Hypothesis Testing, Resident Survey & User Feedback
To test my hypothesis, I administered an online poll through Facebook and emails. I solicited responses from 3 groups - Natick Dads, Natick Town Meeting Members, Natick Desis (South Asians), and board members of Natick Affordable Housing Trust Fund. The survey asked about how frequently the user visits the website, the purpose of the visit, the most useful things one finds, the most useful and frustrating aspects of the websites. The results are shown below based on 32 user responses.
About 25% of respondents visit the site at least once a year and around 40% of survey respondents visit the Town website at least once a month. Over 93% of the respondents are using the site to access information and 30% of users use the site to pay taxes, fees, and fines.
The information that is being sought more often is meeting minutes and agenda, information on paying bills, town announcements (alerts, traffic diversions, etc), Property records/GIS. When asked what aspect of the website frustrates users the most, the lack of useful search function and difficult navigation features the most. It was an open-ended question and responded gave similar answers in so many different ways.
Online Path to Pay Town Taxes
Recommendations to improve online payment system
Create a single-authentication user-id for town residents and property owners
Redesign tax bills to clearly identify user-ids. Suffixes to bill number may be used to identify the type of bill.
Create a single page for all online payments by residents (Property Tax, Water & Sewage Bill, Motor Excise Tax, Business Tax, Parking Fines, Other Fines)
Seamlessly integrate the third-party payment system within the Town website
Recommendations to improve content organization and site navigation.
When asked what aspect of the website frustrates users the most, the lack of useful search function and difficult navigation rose to top of the list.

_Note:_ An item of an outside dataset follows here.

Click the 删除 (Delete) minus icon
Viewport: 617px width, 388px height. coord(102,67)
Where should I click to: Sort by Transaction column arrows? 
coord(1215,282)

It was an open ended question and respondents gave similar answers in so many different ways —
“search function is worthless”
“need too many clicks to drill down information”
“hard to find what I am looking for - no contact information for board members”
“everything”
I would recommend doing a traffic diagnostic analysis of the website to identify most visited pages, broken links, and the pages where users give up seeking information without completing the task - that for which they came to the site in the first place. And completely rethinking the navigation to be in sync with the user demands.
It’s time to rethink the navigation and make the search function more robust. Older websites and digital town portals should not last forever with multiple corrective patches, especially when they are supposed to function as effective Kitchen Sinks.